La présente étude est la première enquête en population qui a comparé la performance de divers tests de conduction nerveuse dans le diagnostic du SCC. Les résultats ont révélé que la mesure de la latence motrice distale du nerf médian, de la latence sensorielle doigt-poignet et de la vitesse de conduction sensorielle poignet-paume ainsi que la comparaison de la vitesse de conduction sensorielle dans le canal carpien avec celle de l’avant-bras avaient un pouvoir diagnostique similaire, tandis que la différence de latence sensorielle médian-ulnaire a démontré une plus grande précision.

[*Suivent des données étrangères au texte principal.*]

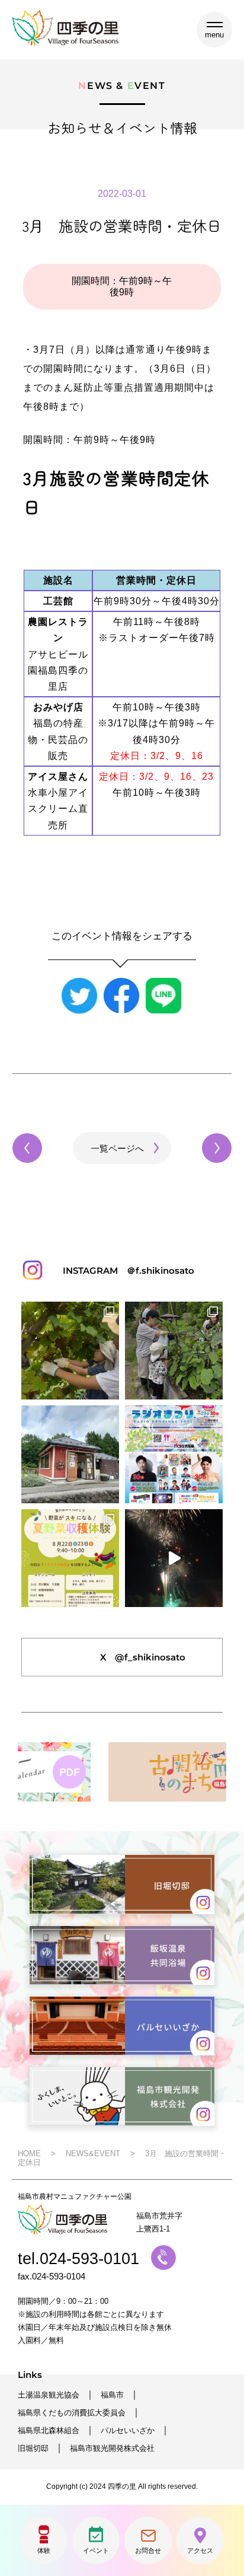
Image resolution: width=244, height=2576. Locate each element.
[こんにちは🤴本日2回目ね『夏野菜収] (174, 1350)
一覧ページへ (117, 1148)
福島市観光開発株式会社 (112, 2448)
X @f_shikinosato (142, 1657)
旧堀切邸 (33, 2448)
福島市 (112, 2394)
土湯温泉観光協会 (48, 2394)
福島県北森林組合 (48, 2430)
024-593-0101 (89, 2259)
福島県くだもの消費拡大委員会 (72, 2412)
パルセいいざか (128, 2430)
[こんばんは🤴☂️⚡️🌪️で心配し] (174, 1558)
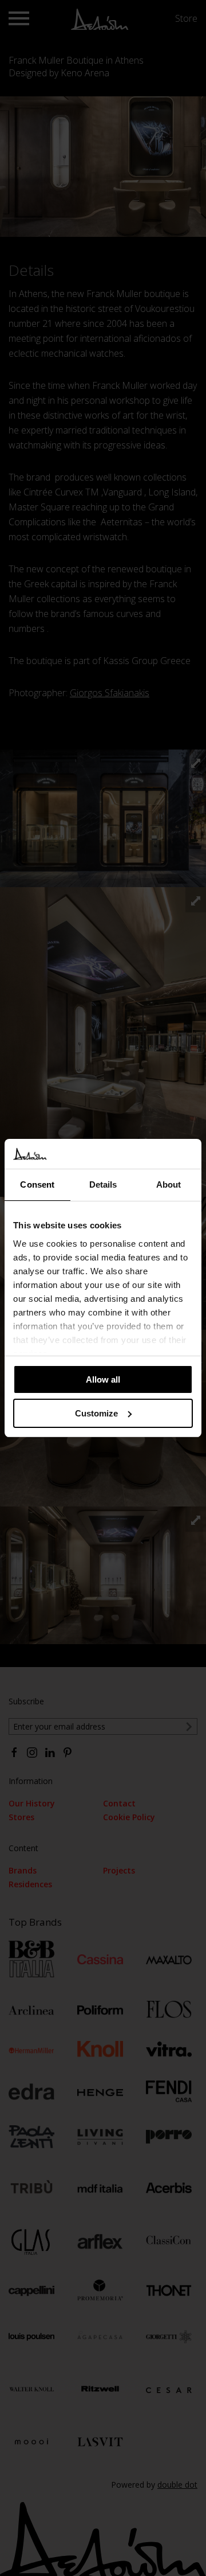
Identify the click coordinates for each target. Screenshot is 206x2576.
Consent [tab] (37, 1184)
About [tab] (168, 1184)
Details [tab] (103, 1184)
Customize (96, 1413)
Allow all (103, 1379)
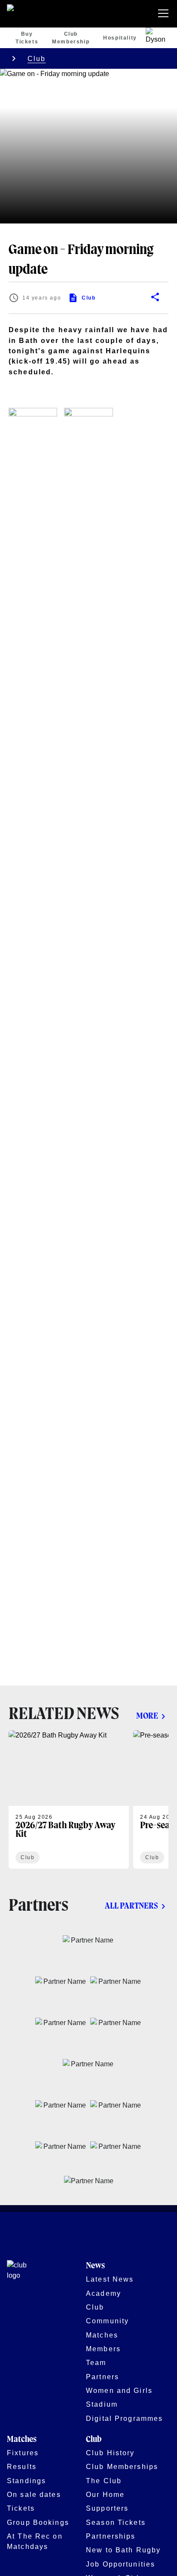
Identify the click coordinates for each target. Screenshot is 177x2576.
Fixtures (23, 2453)
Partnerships (111, 2536)
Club (36, 58)
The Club (104, 2480)
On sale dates (34, 2494)
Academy (103, 2293)
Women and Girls (119, 2390)
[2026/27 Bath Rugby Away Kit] (69, 1799)
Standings (26, 2480)
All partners (131, 1906)
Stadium (102, 2404)
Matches (102, 2335)
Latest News (110, 2279)
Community (107, 2321)
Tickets (21, 2508)
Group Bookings (38, 2522)
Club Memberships (122, 2466)
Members (103, 2349)
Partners (102, 2376)
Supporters (107, 2508)
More (147, 1716)
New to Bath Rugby (123, 2550)
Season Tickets (116, 2522)
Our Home (105, 2494)
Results (22, 2466)
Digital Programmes (124, 2418)
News (95, 2266)
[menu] (165, 14)
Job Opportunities (120, 2564)
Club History (110, 2453)
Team (96, 2362)
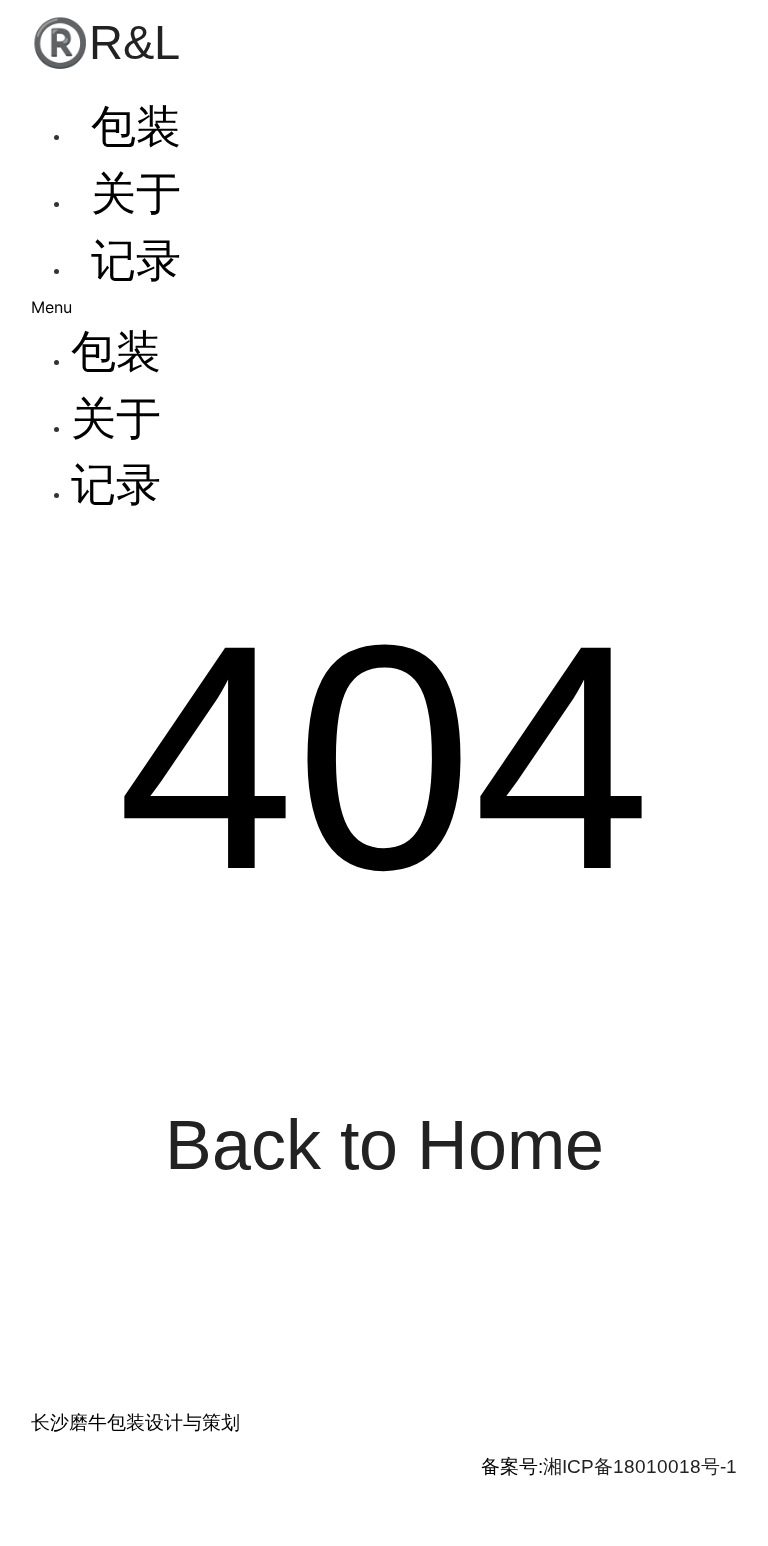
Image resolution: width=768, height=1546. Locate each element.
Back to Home (384, 1144)
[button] (392, 307)
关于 (136, 193)
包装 (136, 126)
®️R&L (105, 43)
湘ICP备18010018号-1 (640, 1466)
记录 (136, 260)
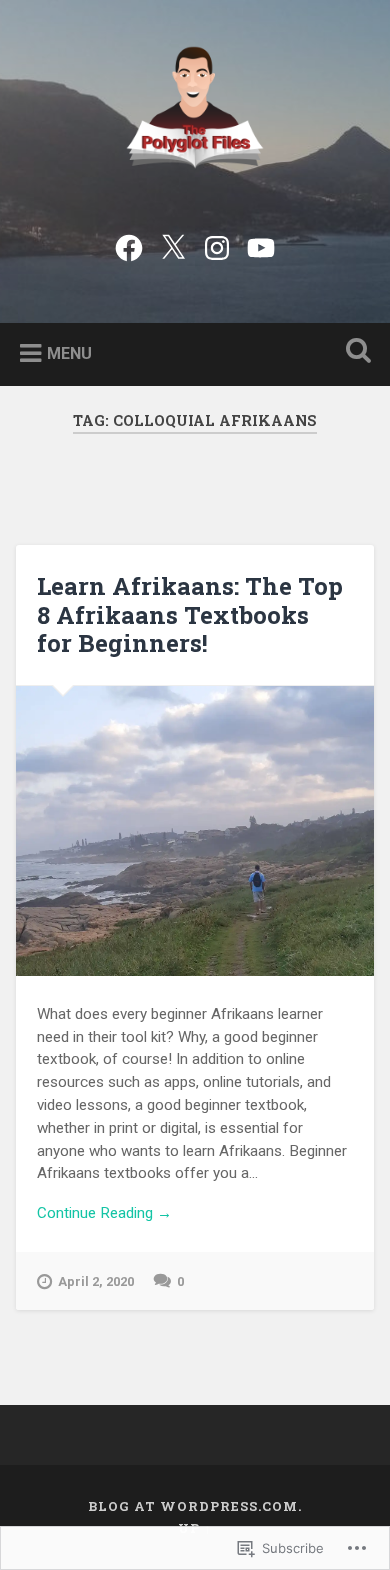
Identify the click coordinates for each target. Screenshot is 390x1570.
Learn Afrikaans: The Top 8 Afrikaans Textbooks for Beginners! (190, 615)
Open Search (355, 352)
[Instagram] (217, 245)
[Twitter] (173, 245)
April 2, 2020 (96, 1281)
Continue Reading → (104, 1213)
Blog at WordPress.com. (195, 1506)
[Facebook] (129, 245)
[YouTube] (261, 245)
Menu (69, 352)
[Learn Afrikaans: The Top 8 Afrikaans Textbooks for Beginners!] (195, 831)
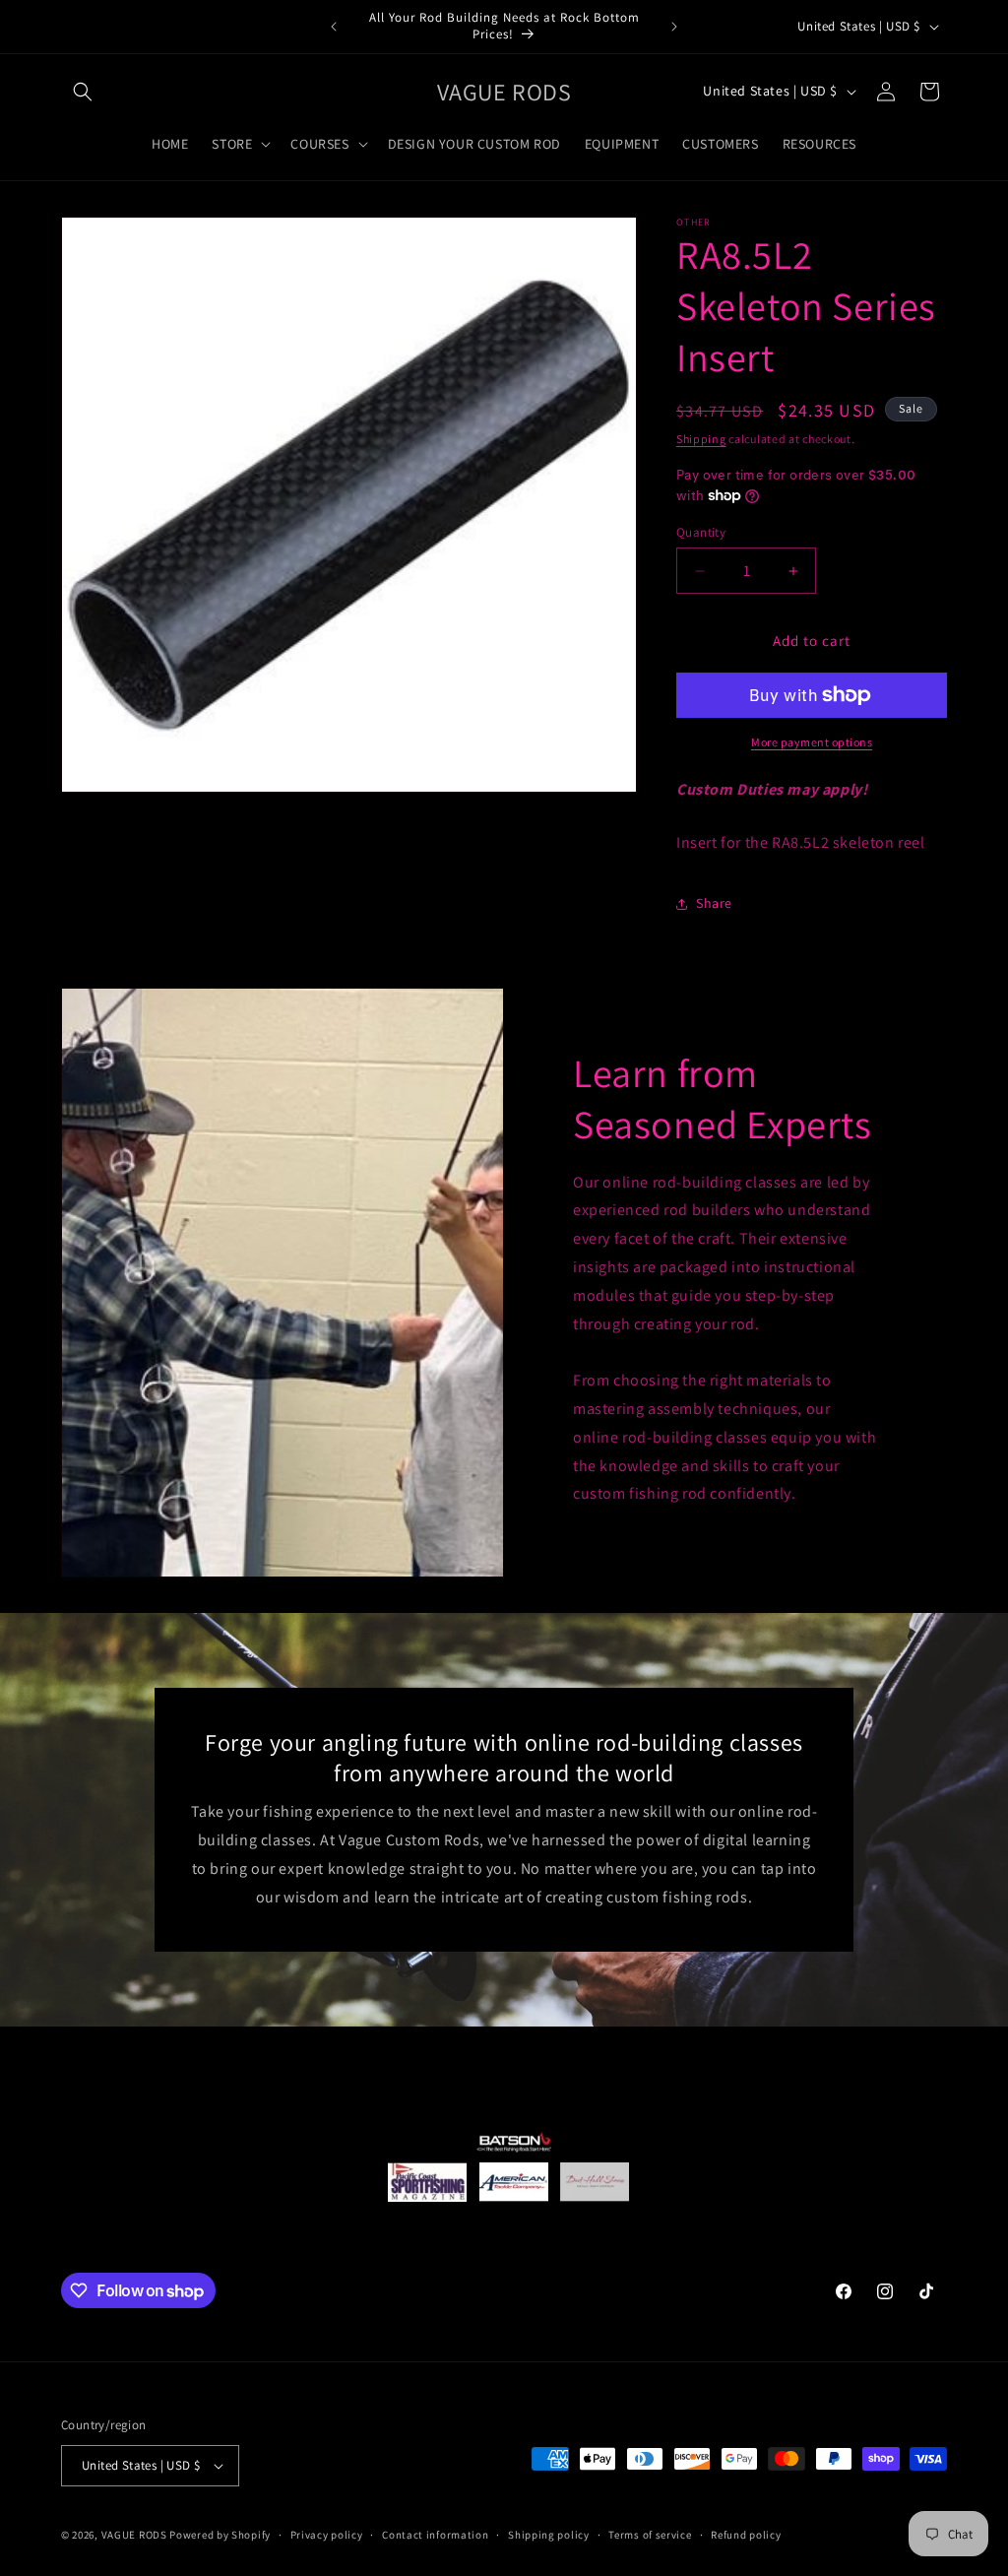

Il n’existe pas de consensus concernant le type et le nombre de tests de conduction nerveuse nécessaires pour établir le diagnostic neurophysiologique dans le SCC. De plus, il n’y a pas de consensus sur la définition de l’anomalie . En plus de la mesure de la latence motrice du nerf médian et de la latence sensorielle poignet-digit, de nombreux nouveaux tests ont été successivement introduits pour améliorer la sensibilité des tests de conduction nerveuse. La réalisation de plusieurs tests de conduction nerveuse sur un même individu augmente la probabilité d’obtenir un résultat faussement positif. Les mesures de la conduction sensorielle poignet-paume ou de la comparaison médiane-ulnaire ont été considérées comme supérieures aux mesures de latence sensorielle distale motrice et doigt-poignet, en particulier pour détecter les patients souffrant d’un SCC léger.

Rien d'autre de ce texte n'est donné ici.